» **TEXT BLOCK**
>>>

I love my MacBook Pro, but I realize that the great user experience came at a premium. If Ford went after BMW for the "BMW tax," BMW would say "Yeah, but we're a better brand, so screw you." I don't see any reason why Apple shouldn't say the same thing, except that they realize that Microsoft has struck a good chord in a recessed economy.


>>"Maybe what Mac fans are misunderstanding is this: Because around 90 percent of the world uses Windows, Office and other Microsoft software, nearly anything Microsoft releases or writes is newsworthy." <<

This is a logical fallacy -- an appeal to popularity. It is false.

What makes something newsworthy has nothing to do with how many people use it.

Each release made by any company made must stand on it's own merits. The same goes for the media.

Windows runs fine on my PC and it also runs fine on my Macs, I just don't use it because it's slower, hard to configure, and more of a safety hazard than using Linux or Mac OS X.

-G


I don't know why people keep going after this over and over and over again. If you want a high end machine for editing video, photos, or other creative art stuff I would say a Mac is your best bet. But if all you want is a simple cheap machine that will let you get mail, write something in a txt editor and surf the web you can't beat a PC for price. I know the apple fan boys would love to tell you otherwise, but I just build myself a PC for less than $175 and I got a Dell for my mother for x-mas for less than $350 with a TV tuner card, 500 GB HDD, 4gb RAM, I guess I could have saved a bunch of money (According to mac guys) and got her a MAC mini with fewer features for a starting cost of $599. Hmmm sorry I think I might have messed up my math there.

<<<

» **HOW TO COMPLETE THIS TASK**
In the Mac-versus-PC comments, how much did the last commenter spend building a PC? These rows come from a separate source.

» **RECORD SET**
>>>

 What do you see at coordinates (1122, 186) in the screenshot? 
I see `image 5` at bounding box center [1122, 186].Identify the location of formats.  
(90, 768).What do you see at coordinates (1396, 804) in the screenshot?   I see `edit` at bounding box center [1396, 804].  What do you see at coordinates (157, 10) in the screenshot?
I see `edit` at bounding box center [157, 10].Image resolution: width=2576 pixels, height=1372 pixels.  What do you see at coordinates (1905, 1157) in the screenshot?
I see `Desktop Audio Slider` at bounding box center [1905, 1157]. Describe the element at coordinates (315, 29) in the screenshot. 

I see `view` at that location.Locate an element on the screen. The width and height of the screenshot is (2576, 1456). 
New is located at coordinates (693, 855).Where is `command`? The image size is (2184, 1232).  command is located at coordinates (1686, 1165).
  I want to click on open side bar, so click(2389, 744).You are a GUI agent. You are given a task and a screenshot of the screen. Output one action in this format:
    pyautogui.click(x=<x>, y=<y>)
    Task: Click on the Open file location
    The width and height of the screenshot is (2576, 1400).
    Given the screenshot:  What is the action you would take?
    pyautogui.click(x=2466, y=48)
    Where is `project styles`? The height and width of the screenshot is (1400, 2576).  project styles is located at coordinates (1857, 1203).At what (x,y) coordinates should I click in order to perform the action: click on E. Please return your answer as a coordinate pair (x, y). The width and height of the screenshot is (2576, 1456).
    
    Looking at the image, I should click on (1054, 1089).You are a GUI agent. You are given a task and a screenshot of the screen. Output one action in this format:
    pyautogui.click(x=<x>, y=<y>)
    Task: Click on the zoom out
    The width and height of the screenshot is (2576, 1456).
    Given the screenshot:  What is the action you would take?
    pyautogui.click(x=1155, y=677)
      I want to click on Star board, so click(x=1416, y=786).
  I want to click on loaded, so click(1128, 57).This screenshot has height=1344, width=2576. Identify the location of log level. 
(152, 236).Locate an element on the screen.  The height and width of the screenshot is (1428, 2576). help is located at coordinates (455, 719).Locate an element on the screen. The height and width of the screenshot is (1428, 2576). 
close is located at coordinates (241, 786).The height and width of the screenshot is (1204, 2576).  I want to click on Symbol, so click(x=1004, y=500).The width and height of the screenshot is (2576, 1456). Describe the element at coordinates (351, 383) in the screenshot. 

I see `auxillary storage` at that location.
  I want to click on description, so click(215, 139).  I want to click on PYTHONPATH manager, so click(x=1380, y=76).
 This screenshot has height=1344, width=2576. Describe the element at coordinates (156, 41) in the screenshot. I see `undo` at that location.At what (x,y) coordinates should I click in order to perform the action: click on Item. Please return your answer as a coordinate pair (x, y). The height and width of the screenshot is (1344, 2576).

<<<

» **RESULT OF THIS TASK**
Less than $175.